En medio de semanas convulsionadas para el Gobierno por la actividad legislativa, los casos de fentanilo y las denuncias recibidas por supuestos pedidos de coima en el área de discapacidad, se suma un nuevo problema que impacta de lleno en el relato del gobierno. Esta semana renunciaron dos funcionarios claves del INDEC, encargados de medir la pobreza y el empleo, por una supuesta manipulación de las estadísticas.
Las renuncias de Guillermo Manzano, director de Estadísticas de Condiciones de Vida del Indec, y de Georgina Giglio, directora del Índice de Precios al Consumidor, terminan por alimentar las sospechas de un instituto de estadísticas amañado. Esto tiene que ver con la actualización del método de medición de Pobreza y del propio IPC.
Cabe destacar que bajo la órbita de Manzano, estaban los números vinculados a la pobreza y al empleo, dos de las áreas más sensibles.
La nueva metodología de medición estaba lista según había anunciado Marco Lavagna, sin embargo, la misma nunca se terminó por aplicar, quizás por temor a afectar el relato oficialista respecto de la inflación y la pobreza.
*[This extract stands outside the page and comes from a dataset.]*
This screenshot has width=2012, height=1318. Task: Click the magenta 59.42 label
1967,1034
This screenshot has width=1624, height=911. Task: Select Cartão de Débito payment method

El Indec informó que Giglio «regresa a cumplir funciones en la dirección Provincial de Estadística de la Provincia de Buenos Aires por cuestiones personales» y será reemplazada por Josefina Rim.
Esta situación ya había sido denunciada por un conjunto de gremios a principio de año, que adelantó que por la desactualización en 2024, se ocultaron cerca de 15 puntos de inflación. «Hoy podemos demostrar que el Indec utiliza una metodología de cálculo desactualizada. El Gobierno no se atreve a modificarlo porque develaría que la inflación es mayor que la publicada», sostuvieron en el comunicado que encabezó la CGT.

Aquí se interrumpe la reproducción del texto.